Though I have no first-hand knowledge in this area, I would assume - hope - that you can't get unemployment compensation, food stamps or any other government hand-outs without proving you are who you purport to be, which presumably requires photo ID. If you can get the goodies without it, there's an outrage. So far, every pitiful person to be deprived of their vote I've seen trotted out on TV looks like they might very well be getting some government benefits. A lot of them look like they just might be on prescription medicine. If they're getting drugs at pharmacies without photo ID, there's an outrage.
Because I am, among many things, involved with the sport and business of harness racing in the mid-west, I have some dealings with the Amish. To own a racehorse, get a pass to enter the racetrack grounds to conduct business, or sell a horse via an auction, they need government issued photo ID. The Amish. Who drive horses-and-buggies, not cars.
Who are these 5 million people who don't own or rent homes or apartments, aren't gainfully and legally employed but aren't collecting government benefits, don't have bank accounts and don't cash checks, who don't get prescriptions filled, or ever travel but by hoof or bus? How, I wonder, are these 5 million cave dwellers functioning in the modern world without a photo ID? I rarely go three days in a row without somebody demanding to see mine or, sometimes, make a copy of it.

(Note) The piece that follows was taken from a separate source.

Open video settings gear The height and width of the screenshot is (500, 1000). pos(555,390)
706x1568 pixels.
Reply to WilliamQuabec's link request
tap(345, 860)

Is it really an outrageous imposition that someone who has the opportunity to determine who gets to reside in the White House for four or eight years? Voters elect presidents who issue society-altering lifetime Supreme Court appointments, create new agencies and appoint czars with vast powers, put us into trillions of dollars of debt, wage undeclared or declared war. Why shouldn't those voters be asked to evidence they are who they clam to be, and - also, I'd suggest - are a U.S. citizen with the legal right to wield that power? If we refuse to enforce our borders, the least we might do is safeguard our electoral process.
I realize we were a little loosey-goosey about this president's own proof of citizenship, but that's an exception. Typically we require those elected to prove identity and citizenship; we don't just take their word for it, or settle for a Xerox copy of a Justin Bieber Fan Club Card with their name on it. Shouldn't everybody electing the guy at least meet the lowest minimum standard too?